Enhance Your Travel Photography Skills With These Tips

It doesn’t matter what kind of camera you use on vacation. You can bring home amazing photographs to show off to family and friends when you use these tips.

Returning from a fun-filled vacation with stunning photographs is almost an expectation now that cameras are so readily available and fairly easy to use. But that doesn’t mean you can just haphazardly point and shoot to capture the radiant Northern Lights of Iceland, magnificent sunsets in Hawaii, awe-inspiring Great Wall of China, exotic cultures of Morocco or any other significant events or people you encounter during your enriching travel experiences.     

Whether you use a DSLR camera or the one on your cellphone, you’ll want to put some thought into angles, layers and framing to ensure you bring home the perfect picture that you can frame to show off to family and friends for years to come. Here are a few tips that can help you snap the most compelling images during your getaway.

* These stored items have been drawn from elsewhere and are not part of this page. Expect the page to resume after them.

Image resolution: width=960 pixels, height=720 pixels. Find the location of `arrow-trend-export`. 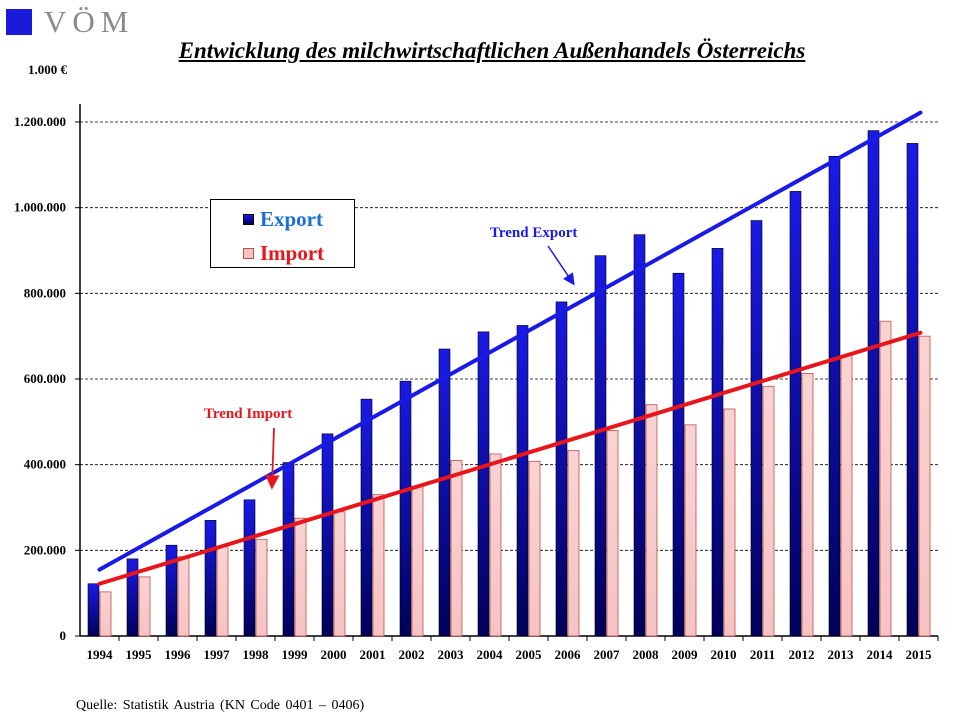

arrow-trend-export is located at coordinates (561, 266).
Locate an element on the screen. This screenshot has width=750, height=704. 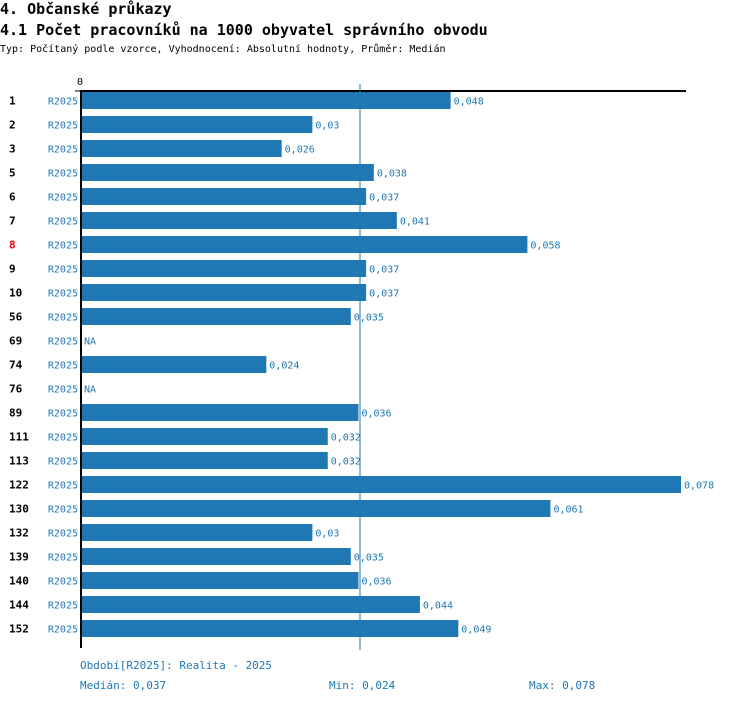
value-label: 0,038 is located at coordinates (392, 174).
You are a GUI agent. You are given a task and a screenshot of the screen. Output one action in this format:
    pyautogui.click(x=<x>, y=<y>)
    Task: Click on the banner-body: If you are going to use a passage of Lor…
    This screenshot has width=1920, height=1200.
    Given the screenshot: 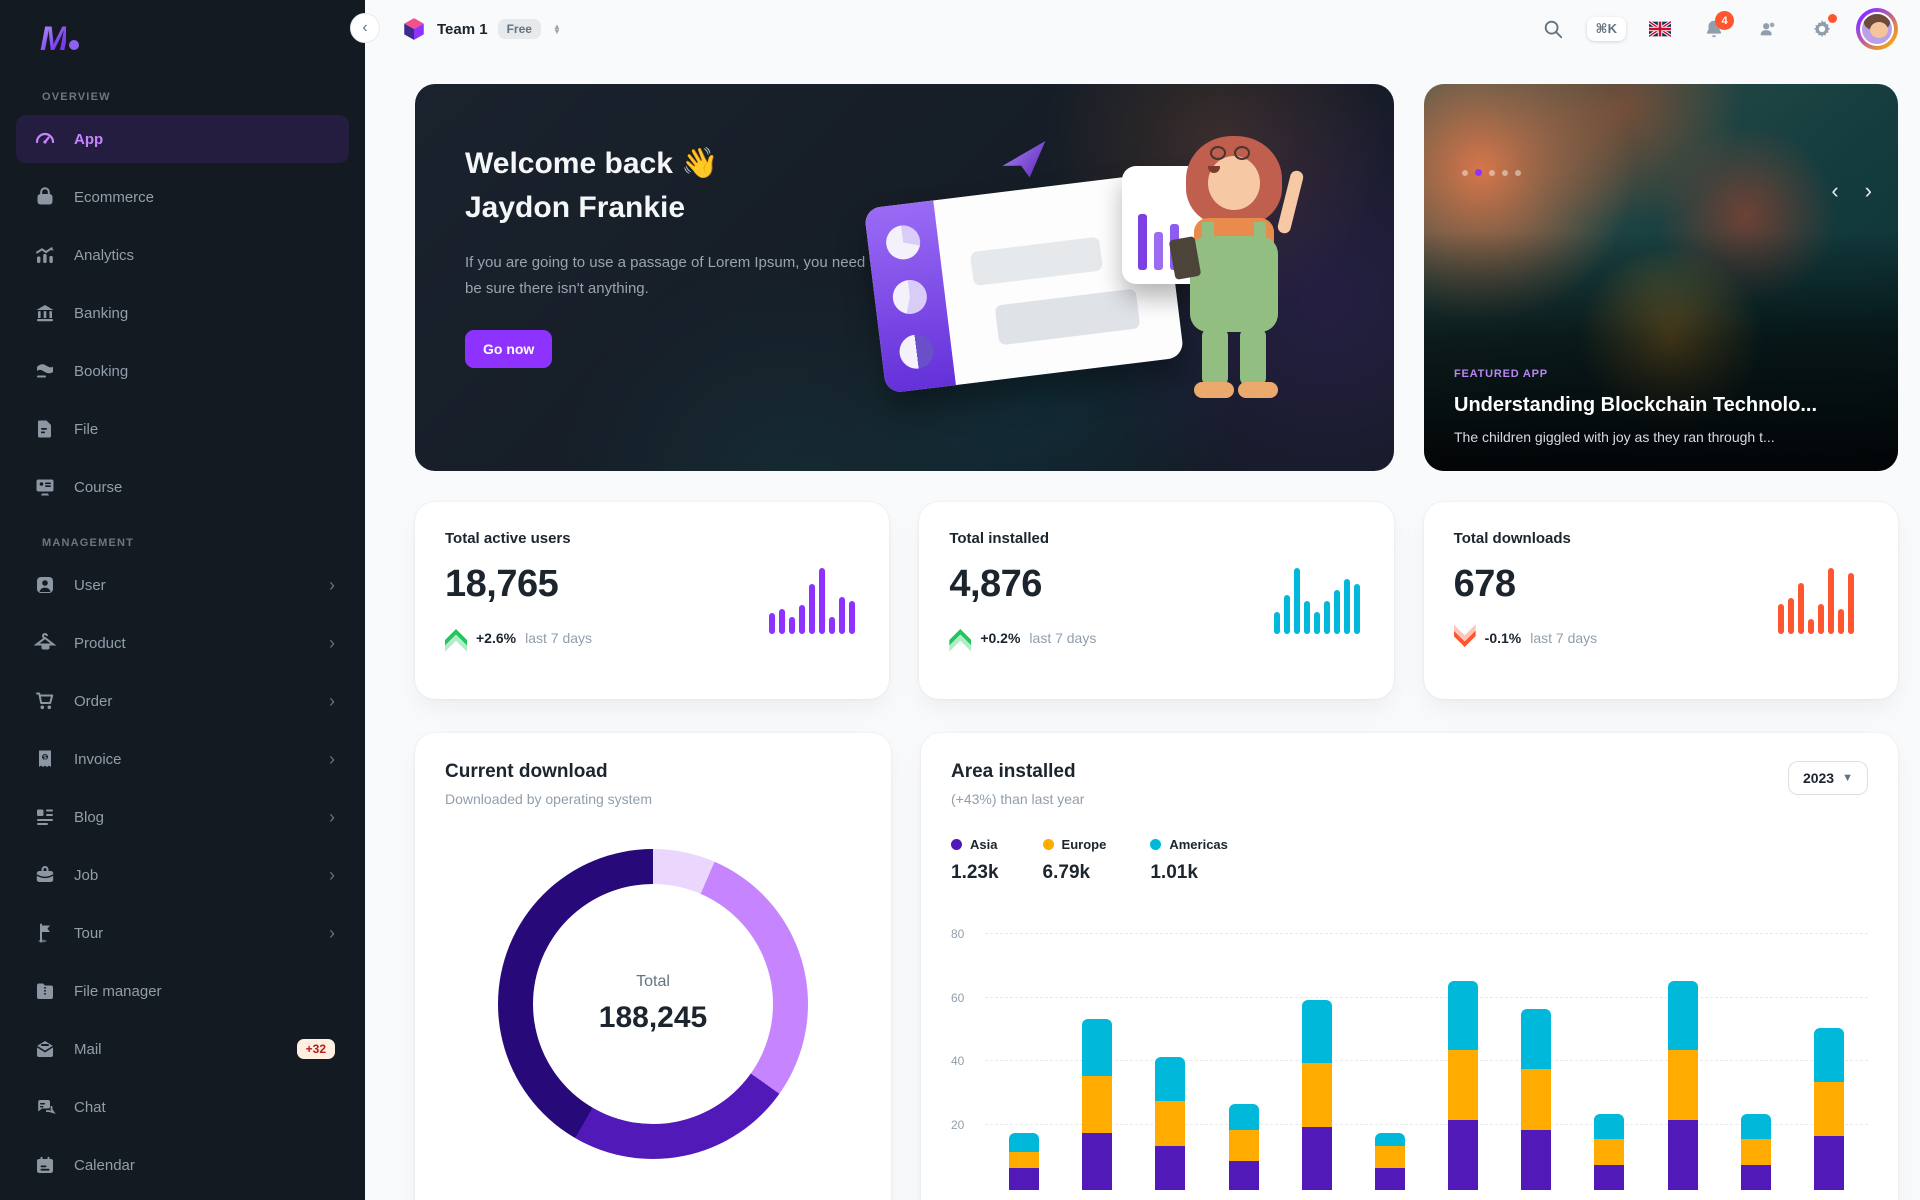 What is the action you would take?
    pyautogui.click(x=674, y=276)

Embrace the Rule of Thirds

Your camera or phone likely will have a setting to create a nine-box grid in the viewfinder. Turn that on to make it easier to apply the Rule of Thirds when framing your shot. The principle divides an image into thirds, vertically and horizontally. Intersecting points of the grid lines are where your eyes are naturally drawn when you first view an image. Placing your subject, whether it’s a person, building or landmark, at those points is a good compositional technique. You can put this principle to use with landscape photography in the foothills of the Rockies or evocative scenes of Umbria and Tuscany by placing the horizon on the lower third of the image rather than directly in the middle.

Think in Layers

There are three layers to any space: the foreground, middle ground, and background. Consider all three when composing your photo. If you’re taking a photo of Notre-Dame Cathedral in Paris, think about how you could place the attraction in the middle ground or background of the photo with the book stalls along the Seine in the foreground. These foreground or background items add depth, providing context and a sense of scale for your photo’s subject.

Draw Focus to the Main Attraction

Roads, hiking trails, rivers, vineyard rows, and fences are some of the features that can be used as leading lines when framing your shot. The idea is to use these naturally occurring lines to draw a viewer’s eye to the actual subject of your photo. If you’re photographing a windmill in Provence, you could use the rows of a lavender field to lead your viewer right up to the windmill, just like your driveway leads to your home.

Frame a Subject

Framing also uses naturally occurring features in your setting. This compositional technique draws attention to the subject of your image. Windows, tree branches, doorways, gates, flowers, and bridges can all be used as framing devices. These items should be in the foreground of your image and create a natural frame around the subject in the middle ground or background. While on a guided excursion through the Monteverde Cloud Forest Reserve in Costa Rica, you’ll cross six suspension bridges where you can try this technique while taking images of your travel companions heading into the tropical rainforest.

Learn About Local Etiquette

Every culture feels differently about privacy. Some people may not want you to take their photo without their permission. Research your destination and learn about the local culture and customs so you can prevent any potentially offensive situation or misunderstanding. Some places in Africa, for instance, will charge a photographer’s fee so you can shoot images freely within a designated area.

Think Outside the Box

Locations such as the Eiffel Tower and Leaning Tower of Pisa have been photographed millions of times. These sites are definitely photo-worthy but don’t settle for the same angle that you’ve seen before. Put your own spin and unique perspective on these destinations. Test different angles and lenses until you take a photo that excites your muse.